Cybercrime, digital identity theft and SIM swap fraud have become integral features of modern organised crime. A mobile phone number is no longer merely a telecommunications service. It has become a digital identity credential that provides access to banking, email, social media, business systems and government services.
Losing control of a mobile number can expose an individual to extensive financial and reputational harm.
This changes the policy question.SIM swap fraud should not be viewed merely as a dispute between a customer and a telecommunications provider. It is a matter of national digital security, consumer protection and public confidence in the communications system.
South Africa therefore requires a more integrated institutional response.
The police investigate crime. Telecommunications licensees secure their networks and subscriber authentication processes. The Information Regulator protects personal information. Consumer authorities address unfair business practices. ICASA regulates the communications sector.
These responsibilities should not operate in isolation. Modern cybercrime cuts across institutional boundaries. Effective governance therefore requires coordinated oversight, information sharing and regulatory agility.
This is precisely what we mean when we speak about rebuilding state capability.
Institutional reform is not simply about creating new laws. It is about ensuring that institutions evolve at the same pace as the risks confronting society.
ICASA’s proposed amendments are a welcome acknowledgement that stronger subscriber verification is required. Mandatory biometric verification linked to the Department of Home Affairs has the potential to reduce fraudulent SIM swaps significantly. However, regulatory reform should not stop there. Consideration should also be given to:
• mandatory multi-factor verification for high-risk account changes;
• real-time customer confirmation before SIM swaps are finalised;
• compulsory fraud reporting by licensees;
• minimum security standards across all mobile operators;
• coordinated protocols between telecommunications providers, banks and law enforcement agencies; and• clear regulatory accountability where systemic weaknesses expose consumers to foreseeable harm.
The public interest lies not only in prosecuting fraudsters after the fact.
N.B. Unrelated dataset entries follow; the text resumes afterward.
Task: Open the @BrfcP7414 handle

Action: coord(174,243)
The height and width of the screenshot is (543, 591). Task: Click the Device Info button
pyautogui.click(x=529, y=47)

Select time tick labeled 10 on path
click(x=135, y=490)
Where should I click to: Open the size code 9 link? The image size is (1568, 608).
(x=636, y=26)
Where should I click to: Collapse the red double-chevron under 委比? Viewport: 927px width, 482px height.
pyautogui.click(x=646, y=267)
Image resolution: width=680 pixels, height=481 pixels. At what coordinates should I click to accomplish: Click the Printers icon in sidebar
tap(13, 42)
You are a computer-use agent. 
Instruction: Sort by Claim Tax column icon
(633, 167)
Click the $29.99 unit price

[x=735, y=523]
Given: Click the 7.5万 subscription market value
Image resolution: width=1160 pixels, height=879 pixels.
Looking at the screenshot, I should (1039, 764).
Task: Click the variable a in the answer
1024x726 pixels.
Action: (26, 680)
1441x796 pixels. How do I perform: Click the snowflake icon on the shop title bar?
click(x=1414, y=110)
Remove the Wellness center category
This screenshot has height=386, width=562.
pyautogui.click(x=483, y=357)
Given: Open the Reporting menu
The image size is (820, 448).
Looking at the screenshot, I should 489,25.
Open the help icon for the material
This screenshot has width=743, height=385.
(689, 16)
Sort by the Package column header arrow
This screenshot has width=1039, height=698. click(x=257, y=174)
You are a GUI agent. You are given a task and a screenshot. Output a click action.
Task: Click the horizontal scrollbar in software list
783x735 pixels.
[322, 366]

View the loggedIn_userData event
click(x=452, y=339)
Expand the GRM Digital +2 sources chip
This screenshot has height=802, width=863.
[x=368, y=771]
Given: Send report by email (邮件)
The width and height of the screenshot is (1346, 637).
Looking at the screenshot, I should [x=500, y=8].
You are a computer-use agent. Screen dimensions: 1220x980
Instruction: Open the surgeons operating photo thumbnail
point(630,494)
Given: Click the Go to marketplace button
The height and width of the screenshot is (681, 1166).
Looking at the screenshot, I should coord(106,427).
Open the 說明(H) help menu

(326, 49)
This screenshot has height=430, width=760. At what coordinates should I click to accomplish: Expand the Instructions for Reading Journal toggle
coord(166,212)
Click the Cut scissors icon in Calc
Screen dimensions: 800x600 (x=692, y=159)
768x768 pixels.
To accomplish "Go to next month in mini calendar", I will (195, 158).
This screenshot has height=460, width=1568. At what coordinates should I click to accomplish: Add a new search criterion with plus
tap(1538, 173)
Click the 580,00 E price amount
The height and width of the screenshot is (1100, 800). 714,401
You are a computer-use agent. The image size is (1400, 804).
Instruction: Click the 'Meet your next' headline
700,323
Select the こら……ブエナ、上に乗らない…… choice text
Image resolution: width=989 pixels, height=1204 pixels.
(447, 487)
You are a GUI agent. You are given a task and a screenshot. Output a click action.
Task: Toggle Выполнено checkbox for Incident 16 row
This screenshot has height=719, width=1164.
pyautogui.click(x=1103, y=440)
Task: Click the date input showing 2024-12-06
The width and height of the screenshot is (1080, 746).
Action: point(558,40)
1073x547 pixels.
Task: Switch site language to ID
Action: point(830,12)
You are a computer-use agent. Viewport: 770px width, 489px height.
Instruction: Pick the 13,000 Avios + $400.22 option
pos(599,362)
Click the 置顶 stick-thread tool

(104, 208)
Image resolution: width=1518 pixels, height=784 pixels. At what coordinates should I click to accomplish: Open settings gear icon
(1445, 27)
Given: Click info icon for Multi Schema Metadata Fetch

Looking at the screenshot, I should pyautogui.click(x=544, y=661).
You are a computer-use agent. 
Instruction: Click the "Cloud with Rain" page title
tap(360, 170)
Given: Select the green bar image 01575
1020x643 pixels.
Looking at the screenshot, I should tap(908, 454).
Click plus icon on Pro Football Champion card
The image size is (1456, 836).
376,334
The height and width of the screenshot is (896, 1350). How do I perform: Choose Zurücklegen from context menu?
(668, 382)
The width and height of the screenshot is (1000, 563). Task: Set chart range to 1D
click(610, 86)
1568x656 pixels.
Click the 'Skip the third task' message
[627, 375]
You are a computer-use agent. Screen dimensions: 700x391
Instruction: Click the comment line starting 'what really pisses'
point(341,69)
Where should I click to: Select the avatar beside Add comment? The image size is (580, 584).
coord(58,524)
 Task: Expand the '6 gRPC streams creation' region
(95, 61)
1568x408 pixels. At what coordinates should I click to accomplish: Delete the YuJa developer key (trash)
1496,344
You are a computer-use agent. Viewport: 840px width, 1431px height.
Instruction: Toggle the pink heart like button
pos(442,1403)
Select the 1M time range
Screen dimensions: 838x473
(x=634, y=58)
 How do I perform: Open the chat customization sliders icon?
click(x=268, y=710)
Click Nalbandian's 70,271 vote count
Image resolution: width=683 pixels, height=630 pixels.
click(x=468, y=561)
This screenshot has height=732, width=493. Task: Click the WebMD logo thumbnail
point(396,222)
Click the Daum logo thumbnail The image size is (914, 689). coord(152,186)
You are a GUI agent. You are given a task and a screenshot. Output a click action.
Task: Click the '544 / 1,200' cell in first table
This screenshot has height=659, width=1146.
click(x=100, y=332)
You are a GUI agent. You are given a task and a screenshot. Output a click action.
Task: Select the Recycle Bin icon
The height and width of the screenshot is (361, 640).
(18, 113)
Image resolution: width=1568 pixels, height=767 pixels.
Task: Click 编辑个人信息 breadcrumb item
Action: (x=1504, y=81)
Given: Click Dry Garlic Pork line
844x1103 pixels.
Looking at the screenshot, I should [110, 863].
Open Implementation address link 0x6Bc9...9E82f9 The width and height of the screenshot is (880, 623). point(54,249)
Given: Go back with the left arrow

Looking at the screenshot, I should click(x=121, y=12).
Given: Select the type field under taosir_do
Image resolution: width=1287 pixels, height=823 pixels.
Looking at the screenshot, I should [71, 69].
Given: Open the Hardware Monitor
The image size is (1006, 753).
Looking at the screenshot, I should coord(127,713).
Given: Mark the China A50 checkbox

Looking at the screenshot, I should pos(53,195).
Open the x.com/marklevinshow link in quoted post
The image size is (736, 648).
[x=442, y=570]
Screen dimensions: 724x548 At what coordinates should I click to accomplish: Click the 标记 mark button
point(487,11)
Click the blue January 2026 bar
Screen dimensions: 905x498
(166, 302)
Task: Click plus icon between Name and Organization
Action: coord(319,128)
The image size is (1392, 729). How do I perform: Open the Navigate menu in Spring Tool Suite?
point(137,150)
It also lies in preventing the fraud from occurring in the first place.
This episode reinforces a lesson that extends well beyond telecommunications.
Across many sectors, South Africa’s institutions increasingly recognise emerging risks but lack either the legal mandate or the operational capability to respond effectively in real time.
The challenge of institutional renewal is therefore not simply one of efficiency. It is one of democratic governance. Citizens expect the state not only to regulate markets but also to anticipate evolving threats and adapt its institutions accordingly.
The rules of the game must evolve with the game itself. When they do not, organised crime exploits the gap.
That gap is where institutional renewal must begin.